SOLOPOS.COM - Ilustrasi logo OJK (Hukumonline.com)

Harianjogja.com, JOGJA—Sebanyak 23 perusahaan berjangka masuk dalam laporan pengaduan yang diterima Otoritas Jasa
Keuangan (OJK). Adapun, 23 perusahaan tersebut memiliki izin dari Badan Pengawas Perdagangan Berjangka Komoditi (Bappebti)
Kementerian Perdagangan.

Salah satu dari 23 perusahaan berjangka, Monex Investindo Futures mengaku resah saat OJK merilis sebanyak 262 perusahaan
yang dilaporkan masyarakat terkait investasi bodong.

Advertisement

“Ya itu kesalahan OJK tidak meminta klarifikasi terlebih dulu. Kami memiliki izin dan terdaftar resmi di Bappebti,” ujar Branch Manager Monex Investindo Futures Jogja Adi Prasetyo kepada Harianjogja.com, Rabu (19/11/2014).

Monex bersama 22 perusahaan lainnya, sambung Prasetyo, berada di bawah otoritas Bappebti dan dilindungi undang-undang (UU).
UU No.10/2011 tentang Perubahan Atas UU No.32/1997 tentang Perdagangan Berjangka Komoditi.

“Seharusnya, OJK klarifikasi dulu kepada perusahaan atau Bappebti sebelum mengumumkan daftar perusahaan yang tidak memiliki izin. Masak gara-gara laporan dari seseorang langsung dinilai investasi bodong tanpa diklarifikasi dulu,” katanya, menyayangkan.

Advertisement

Menurut dia, Bappebti sebagai induk perusahaan berjangka komoditi sudah membantah rilis yang disampaikan OJK. Sayangnya, OJK enggan menghapus 23 perusahaan dari daftar hitam tersebut dengan alasan produk yang ditawarkan bukan kewenangan OJK.

“Itu yang kami sayangkan. Akibatnya, sejumlah investor sempat ragu dan menarik dananya. Namun, setelah kami jelaskan akhirnya mereka memahami,” ujar Prasetyo.

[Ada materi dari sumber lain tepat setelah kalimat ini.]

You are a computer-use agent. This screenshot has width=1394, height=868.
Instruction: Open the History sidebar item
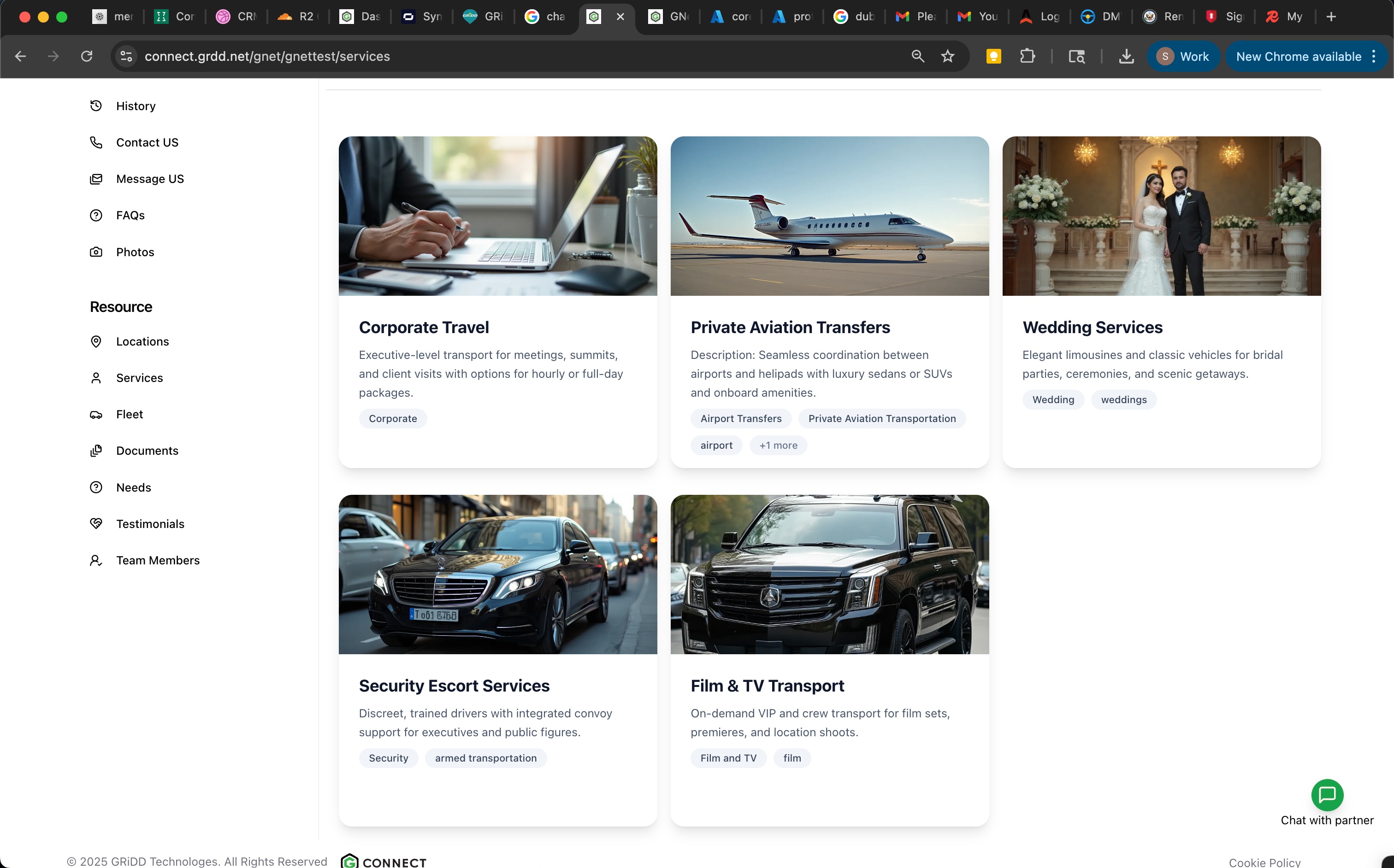click(135, 106)
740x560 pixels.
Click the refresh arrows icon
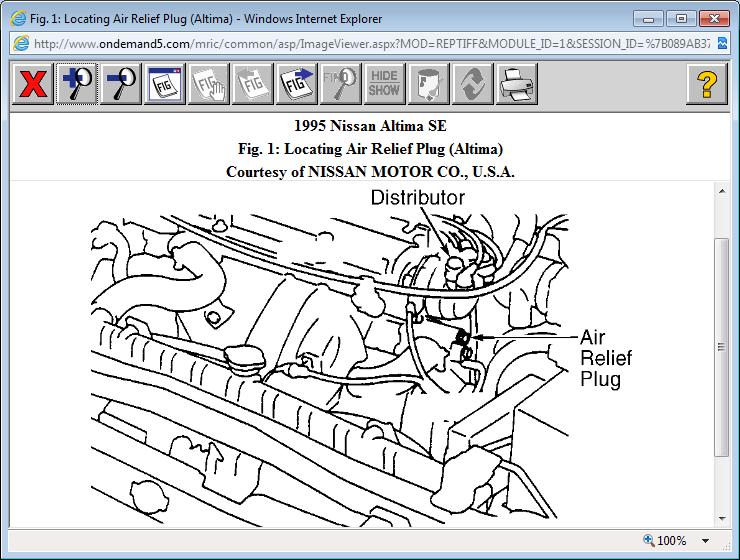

Kepala Kantor OJK Daerah Istimewa Yogyakarta (DIY) Dani Surya Sinaga mengatakan, 262 perusahaan penawar investasi yang dirilis OJK tersebut memang bukan termasuk kewenangan pengawasan OJK. Data perusahaan-perusahaan tersebut diterima OJK dari masyarakat melalui layanan konsumen terintegrasi OJK.

Advertisement

“Memang 262 perusahaan penawaran investasi tersebut belum dipastikan melawan hukum. Namun, terhadap penawaran tersebut dapat dicermati adanya sejumlah karakteristik,” katanya.

Misalnya, menjanjikan manfaat investasi besar dan tidak wajar. Tidak ditawarkan melalui lembaga penyiaran, namun melalui internet, tidak jelas domisili usahanya. Selain itu, bersifat berantai, memberikan seolah-olah bebas risiko dan dijamin investasinya.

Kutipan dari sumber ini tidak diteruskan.